We're the same age; you then, me now.

When you wrote this little verse,

Thinking you were losing us all.

As a matriarch, there is nothing worse.


Eventually, I left.

So we were miles and miles apart.

But there was a loving space for you, Mum.

In the corner of my heart.


The first opportunity, though,

You flew out and stayed a while.

We joked, we laughed, we talked together.

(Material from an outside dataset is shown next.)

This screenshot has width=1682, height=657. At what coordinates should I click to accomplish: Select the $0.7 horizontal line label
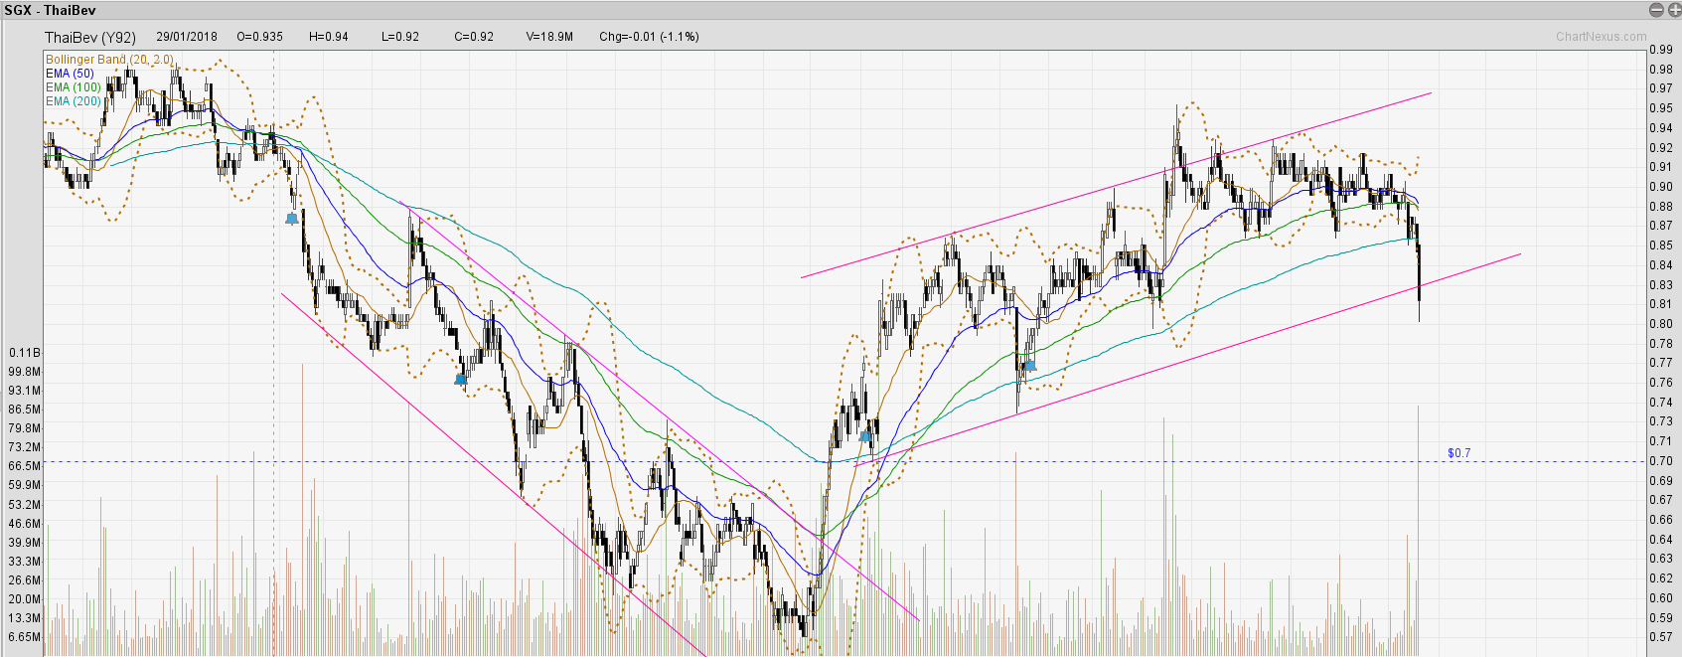click(1458, 453)
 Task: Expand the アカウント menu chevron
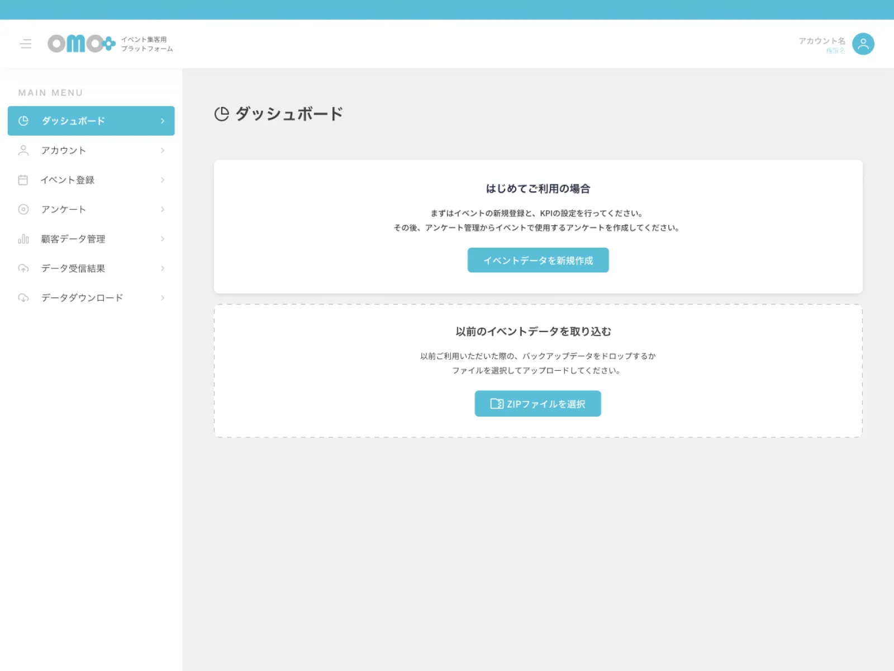point(163,150)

I'll never forget your smile.


Inside the prayer book cover,

Once you returned from overseas,

You wrote this little two-verse rhyme.

That means so much to me.


"If only I had the words to tell you."

"If only I had the words to say..."

"How much I've sorely missed you,"

"Since you went away."


"If only I had the words to tell you."

"I know you had so much to gain."

"I only hope that in the future,"

"I will see you once again."


When I sat and read those verses,

You wrote alone in ninety-two.

I just wanted my life to end right then.

so I could come and be with you.


You are my soul. You gave me life.

There's no one else I'd want to be,

Inside my head, inside my heart,

I'm your son. You are the best in me.


Are you still writing in heaven?

In the company of the saints,

Writing words that set you free

Without hardships or earthly constraints,


“If only I had the words to tell you."

“If only I had the words to say..."

“Just how much I will miss you all”

“Now that I have passed away."


“If only I had the words to tell you."

“I'm sorry my leaving has caused pain,"

“My one special hope for the future,"

“is that we will all be together again."


To this day, Mum, I honestly grieve.

For our bond, as mother and son,

That bond can never be broken.

Because together, you and I are one.


In reply, I’d like to tell you, Mum.

Write some special words to you,

Answer with some heartfelt lines,

As sons and poets often do,


“If only I had the words to tell you."

“If only I had the words to say..."

“Just how much I have truly missed you,"

“Since the day you passed away."


“If only I had the words to tell you."

“I'm sure that your God's love will suffice."

“And he'll keep you safe in his love."

“In the arms of the Lord Jesus Christ”.


On that day, when my world turned dark,

My memories of you helped me see clearer.

Your life's bright light transcends any darkness.

Looking with blue eyes through black mascara.